• [Task statement]: Copy out the lines from the very first one through the line holding "(x=253, y=517)", both included, reproducing each one character for character.
....................
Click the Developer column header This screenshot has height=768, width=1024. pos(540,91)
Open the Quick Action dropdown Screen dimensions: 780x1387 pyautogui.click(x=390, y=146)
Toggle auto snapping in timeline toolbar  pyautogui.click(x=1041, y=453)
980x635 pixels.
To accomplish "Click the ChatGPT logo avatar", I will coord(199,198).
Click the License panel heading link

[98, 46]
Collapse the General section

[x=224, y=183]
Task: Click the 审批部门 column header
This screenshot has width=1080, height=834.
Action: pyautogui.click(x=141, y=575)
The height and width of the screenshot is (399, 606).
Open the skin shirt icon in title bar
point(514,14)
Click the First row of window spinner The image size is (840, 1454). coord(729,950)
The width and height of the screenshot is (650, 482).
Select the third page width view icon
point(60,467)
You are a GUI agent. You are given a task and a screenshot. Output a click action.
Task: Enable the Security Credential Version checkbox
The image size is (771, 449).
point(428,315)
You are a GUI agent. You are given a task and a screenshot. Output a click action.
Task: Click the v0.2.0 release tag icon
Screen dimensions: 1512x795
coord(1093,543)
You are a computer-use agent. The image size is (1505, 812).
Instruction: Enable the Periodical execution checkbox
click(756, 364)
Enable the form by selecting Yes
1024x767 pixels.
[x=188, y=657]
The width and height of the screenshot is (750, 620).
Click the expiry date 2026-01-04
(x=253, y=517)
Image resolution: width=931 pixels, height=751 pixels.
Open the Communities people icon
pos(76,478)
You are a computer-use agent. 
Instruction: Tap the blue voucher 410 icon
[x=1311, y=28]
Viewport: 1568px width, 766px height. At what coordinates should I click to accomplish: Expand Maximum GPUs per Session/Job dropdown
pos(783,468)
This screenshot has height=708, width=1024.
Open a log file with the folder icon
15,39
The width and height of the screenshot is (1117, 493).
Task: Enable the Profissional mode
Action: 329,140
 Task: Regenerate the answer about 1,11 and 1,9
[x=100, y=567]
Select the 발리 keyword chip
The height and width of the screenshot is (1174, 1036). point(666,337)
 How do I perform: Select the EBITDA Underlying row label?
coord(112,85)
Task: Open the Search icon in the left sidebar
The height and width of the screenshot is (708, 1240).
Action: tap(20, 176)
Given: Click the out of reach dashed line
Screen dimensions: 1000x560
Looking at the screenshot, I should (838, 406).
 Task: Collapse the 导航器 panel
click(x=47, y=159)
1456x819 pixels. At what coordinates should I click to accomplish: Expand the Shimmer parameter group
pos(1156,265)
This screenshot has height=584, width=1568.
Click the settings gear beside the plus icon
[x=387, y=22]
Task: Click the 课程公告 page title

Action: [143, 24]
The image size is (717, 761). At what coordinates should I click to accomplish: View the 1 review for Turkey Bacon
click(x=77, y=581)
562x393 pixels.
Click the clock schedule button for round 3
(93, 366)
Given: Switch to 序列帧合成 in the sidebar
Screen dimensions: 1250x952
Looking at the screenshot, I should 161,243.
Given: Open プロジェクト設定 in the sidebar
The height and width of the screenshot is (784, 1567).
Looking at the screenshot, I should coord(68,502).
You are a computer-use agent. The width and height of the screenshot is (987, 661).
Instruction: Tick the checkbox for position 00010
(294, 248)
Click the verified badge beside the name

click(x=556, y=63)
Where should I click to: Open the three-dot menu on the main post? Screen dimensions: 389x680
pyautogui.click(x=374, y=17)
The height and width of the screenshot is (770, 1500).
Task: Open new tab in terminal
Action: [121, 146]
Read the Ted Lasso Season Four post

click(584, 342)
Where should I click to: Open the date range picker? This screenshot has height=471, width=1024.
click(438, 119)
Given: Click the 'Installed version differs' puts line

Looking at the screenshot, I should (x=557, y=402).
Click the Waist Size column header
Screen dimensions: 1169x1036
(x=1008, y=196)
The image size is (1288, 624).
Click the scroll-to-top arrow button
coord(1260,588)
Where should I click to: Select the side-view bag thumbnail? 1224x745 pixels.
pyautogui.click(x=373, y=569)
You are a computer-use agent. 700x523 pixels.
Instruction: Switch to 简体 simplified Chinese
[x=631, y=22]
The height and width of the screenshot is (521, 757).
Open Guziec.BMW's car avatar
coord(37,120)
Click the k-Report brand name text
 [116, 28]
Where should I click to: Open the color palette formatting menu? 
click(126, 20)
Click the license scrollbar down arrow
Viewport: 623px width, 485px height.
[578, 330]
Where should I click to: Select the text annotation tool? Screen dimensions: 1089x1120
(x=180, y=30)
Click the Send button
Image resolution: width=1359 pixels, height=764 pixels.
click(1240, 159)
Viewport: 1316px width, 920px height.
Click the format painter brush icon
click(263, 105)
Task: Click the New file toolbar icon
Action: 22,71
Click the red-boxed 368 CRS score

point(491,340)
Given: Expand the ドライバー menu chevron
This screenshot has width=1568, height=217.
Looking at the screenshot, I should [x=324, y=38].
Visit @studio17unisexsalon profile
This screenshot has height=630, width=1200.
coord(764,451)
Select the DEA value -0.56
....................
• [Task output]:
Click the Developer column header This screenshot has height=768, width=1024. pos(540,91)
Open the Quick Action dropdown Screen dimensions: 780x1387 pyautogui.click(x=390, y=146)
Toggle auto snapping in timeline toolbar  pyautogui.click(x=1041, y=453)
980x635 pixels.
To accomplish "Click the ChatGPT logo avatar", I will coord(199,198).
Click the License panel heading link

[98, 46]
Collapse the General section

[x=224, y=183]
Task: Click the 审批部门 column header
This screenshot has width=1080, height=834.
Action: pyautogui.click(x=141, y=575)
The height and width of the screenshot is (399, 606).
Open the skin shirt icon in title bar
point(514,14)
Click the First row of window spinner The image size is (840, 1454). coord(729,950)
The width and height of the screenshot is (650, 482).
Select the third page width view icon
point(60,467)
You are a GUI agent. You are given a task and a screenshot. Output a click action.
Task: Enable the Security Credential Version checkbox
The image size is (771, 449).
point(428,315)
You are a GUI agent. You are given a task and a screenshot. Output a click action.
Task: Click the v0.2.0 release tag icon
Screen dimensions: 1512x795
coord(1093,543)
You are a computer-use agent. The image size is (1505, 812).
Instruction: Enable the Periodical execution checkbox
click(756, 364)
Enable the form by selecting Yes
1024x767 pixels.
[x=188, y=657]
The width and height of the screenshot is (750, 620).
Click the expiry date 2026-01-04
(x=253, y=517)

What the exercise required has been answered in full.